▸ Source data

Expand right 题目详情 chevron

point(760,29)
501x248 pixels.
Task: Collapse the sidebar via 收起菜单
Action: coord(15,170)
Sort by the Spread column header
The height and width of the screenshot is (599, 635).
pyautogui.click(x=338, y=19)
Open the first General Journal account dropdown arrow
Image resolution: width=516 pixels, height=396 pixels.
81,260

▸ Task details
Rewrite the rows above with every "pixels" changed to "px" and all other text kept the same.

▸ Finished task
Expand right 题目详情 chevron

point(760,29)
501x248 px.
Task: Collapse the sidebar via 收起菜单
Action: coord(15,170)
Sort by the Spread column header
The height and width of the screenshot is (599, 635).
pyautogui.click(x=338, y=19)
Open the first General Journal account dropdown arrow
Image resolution: width=516 px, height=396 px.
81,260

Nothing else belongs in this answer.